Dre Miller throws up another oop for Camby.


----------



## 77AJ (Feb 16, 2005)

Melo with some nice no look passing tonight.


----------



## 77AJ (Feb 16, 2005)

Pacers trying to battle back.


----------



## 77AJ (Feb 16, 2005)

Nuggets up 82 - 74 at the end of the 3rd.


----------



## 77AJ (Feb 16, 2005)

Pacers cut Nuggets lead to 5 points.


----------



## 77AJ (Feb 16, 2005)

Dre Miller hits a nice jump shot.


----------



## 77AJ (Feb 16, 2005)

Dre doing it again with another big jump shot.


----------



## 77AJ (Feb 16, 2005)

Carmelo with an and one.


----------



## 77AJ (Feb 16, 2005)

Harrison upset for the shot he took by Melo.


----------



## 77AJ (Feb 16, 2005)

Dre Miller with the lay up with contact.


----------



## 77AJ (Feb 16, 2005)

Melo drains the jump shot.


----------



## 77AJ (Feb 16, 2005)

Pacers pull back with in 3. Pacers are making the Nuggets work for this win.


----------



## 77AJ (Feb 16, 2005)

Melo taking it to Granger . :clap:


----------



## 77AJ (Feb 16, 2005)

Pacers pull back to a 99 tie game. However we have Melo!


----------



## 77AJ (Feb 16, 2005)

Melo Clutch Baby!!!!!!!!


----------



## AirJordan™ (Nov 21, 2005)

Carmelo Anthony with a clutch jumper!


----------



## 77AJ (Feb 16, 2005)

Peja Brick MELO CLUTCH!!!!!!!!!!!!!!!!!!!!! :clap: :biggrin: :banana:


----------



## Timmons (May 25, 2005)

What'd I say? 

Nugs 106 actually 101
Pacers 101 acutally 99

Nice!


----------



## pac4eva5 (Dec 29, 2005)

is there anybody playing better than melo right now? the easy answer is no


----------



## Peetus (Apr 4, 2005)

Melo is clutch.

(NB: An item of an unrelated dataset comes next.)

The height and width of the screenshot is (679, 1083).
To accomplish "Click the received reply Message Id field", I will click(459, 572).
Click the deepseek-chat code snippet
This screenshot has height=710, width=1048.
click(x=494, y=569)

How many games has he won or sent to overtime with a last second jumper? Tonight's was after a game in which Melo shot only so-so, the crowd in Indiana was going nuts and he still has the ice in his veins to nail the shot with 2 seconds left. 

If you need to make a game winning shot, first I'd give it to Kobe, but a close second I'd have to say Melo.


----------



## denversfiinest (Feb 6, 2006)

when its one point or less, I would go for Melo. Great, not surprising any more :biggrin:


----------